---- Supplied material
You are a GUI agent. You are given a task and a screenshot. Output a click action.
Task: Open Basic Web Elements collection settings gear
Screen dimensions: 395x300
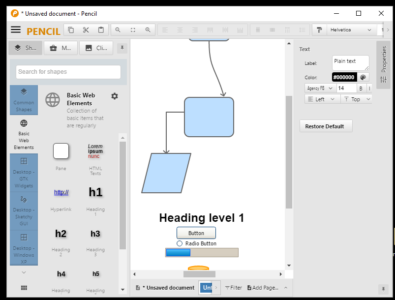point(115,96)
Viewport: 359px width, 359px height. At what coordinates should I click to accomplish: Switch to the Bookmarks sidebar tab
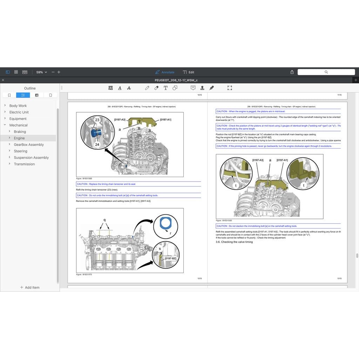click(9, 95)
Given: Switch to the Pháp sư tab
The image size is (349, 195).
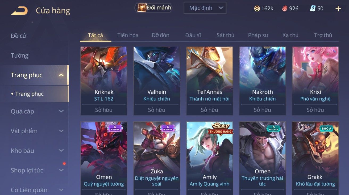Looking at the screenshot, I should tap(258, 35).
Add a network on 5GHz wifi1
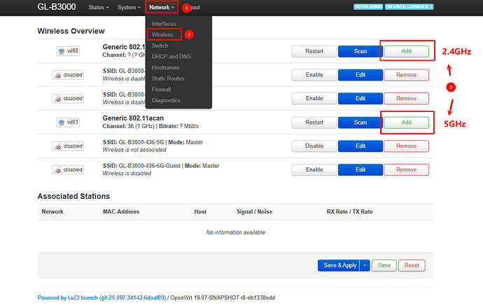Screen dimensions: 483x308 (x=406, y=123)
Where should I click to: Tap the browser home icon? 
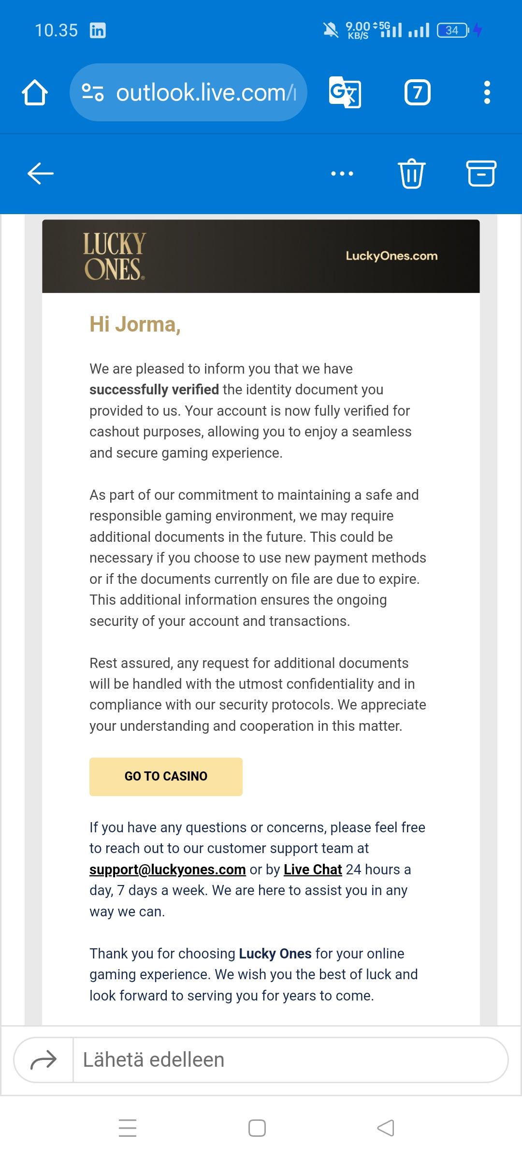pos(35,92)
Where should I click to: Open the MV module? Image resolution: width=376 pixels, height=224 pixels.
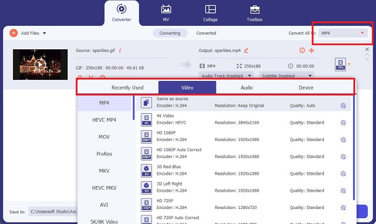pos(166,13)
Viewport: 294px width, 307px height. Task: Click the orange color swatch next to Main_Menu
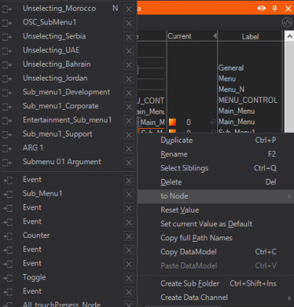click(172, 122)
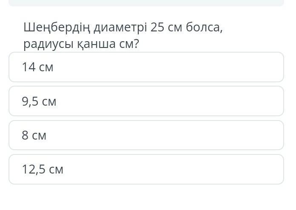Click the '25 см' value in the question
Image resolution: width=296 pixels, height=210 pixels.
(165, 28)
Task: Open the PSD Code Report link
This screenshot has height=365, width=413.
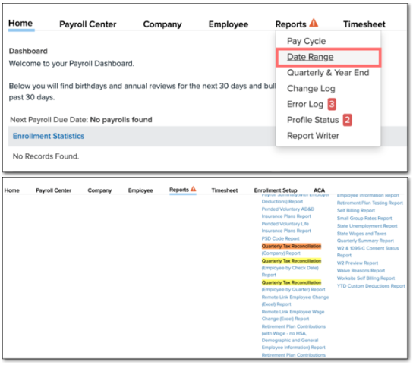Action: [x=280, y=238]
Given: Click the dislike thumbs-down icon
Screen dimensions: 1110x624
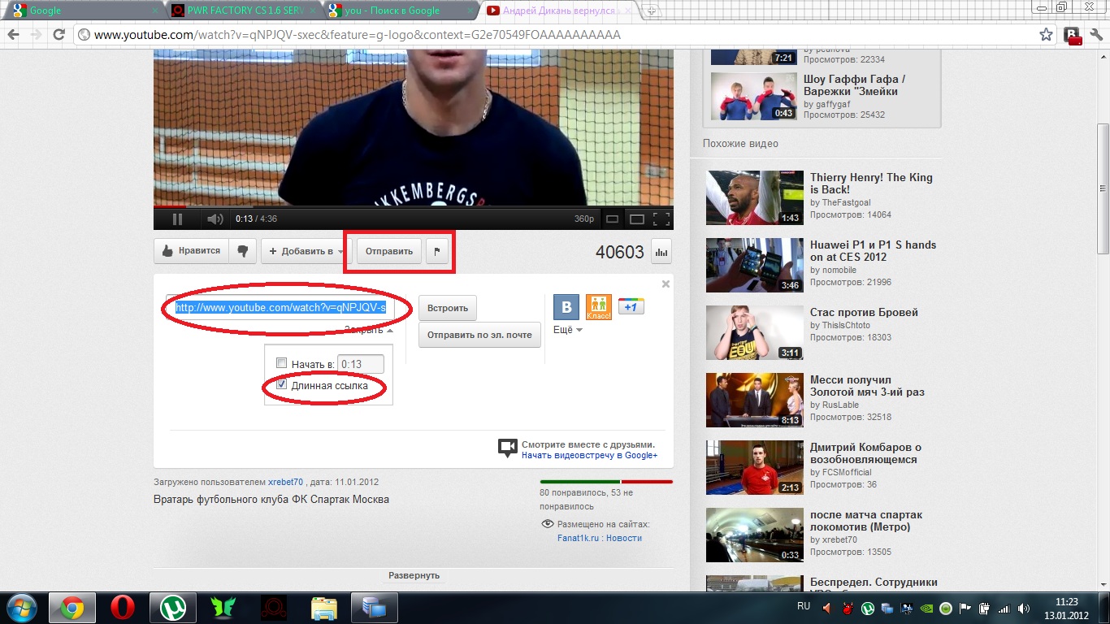Looking at the screenshot, I should tap(243, 251).
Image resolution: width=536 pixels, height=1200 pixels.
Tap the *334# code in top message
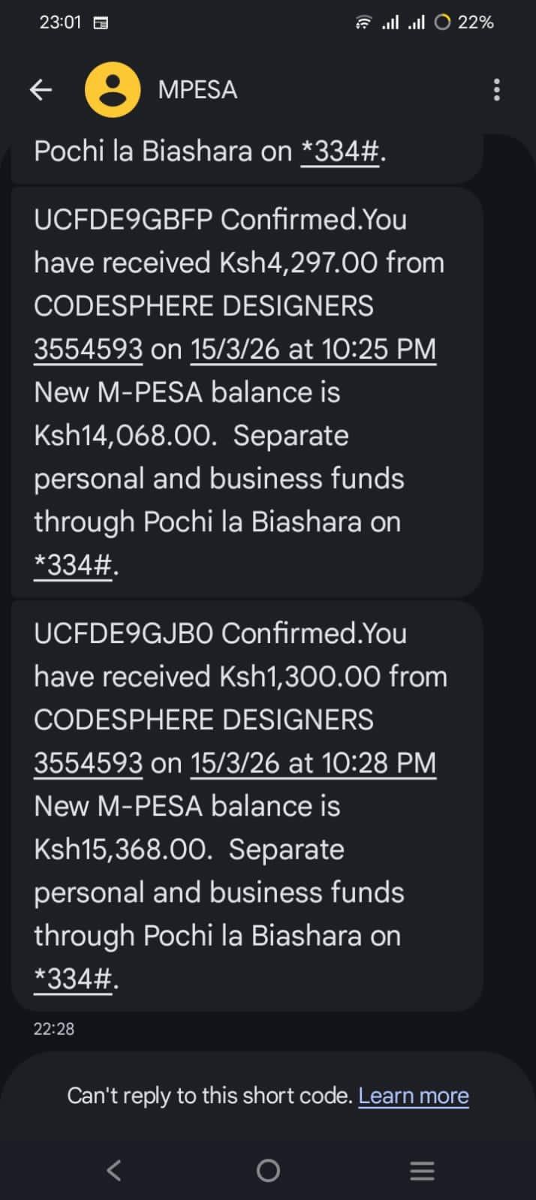[340, 152]
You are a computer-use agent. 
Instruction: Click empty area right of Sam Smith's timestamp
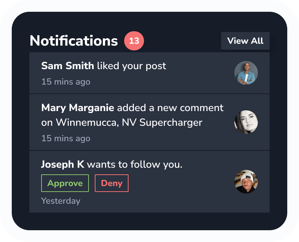[x=158, y=82]
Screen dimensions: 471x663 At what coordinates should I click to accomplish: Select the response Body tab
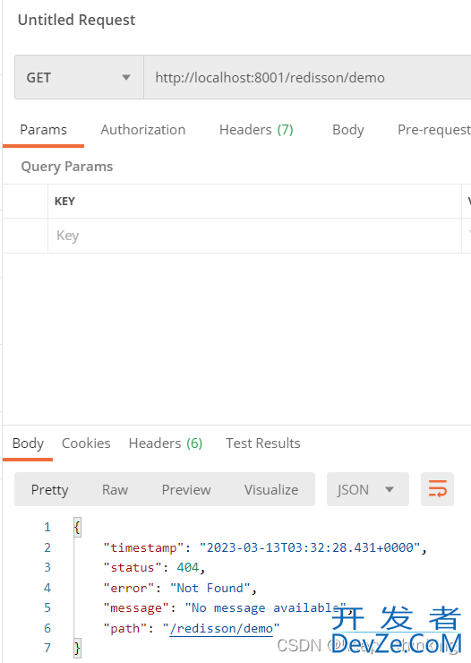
--------
Try it. Lines holding the word "agent" in the entries above are the ones to pull out. Copy them all.

Answer for the task.
You are a GUI agent. You are given a task and a screenshot. Output a click action.
You are a computer-use agent. 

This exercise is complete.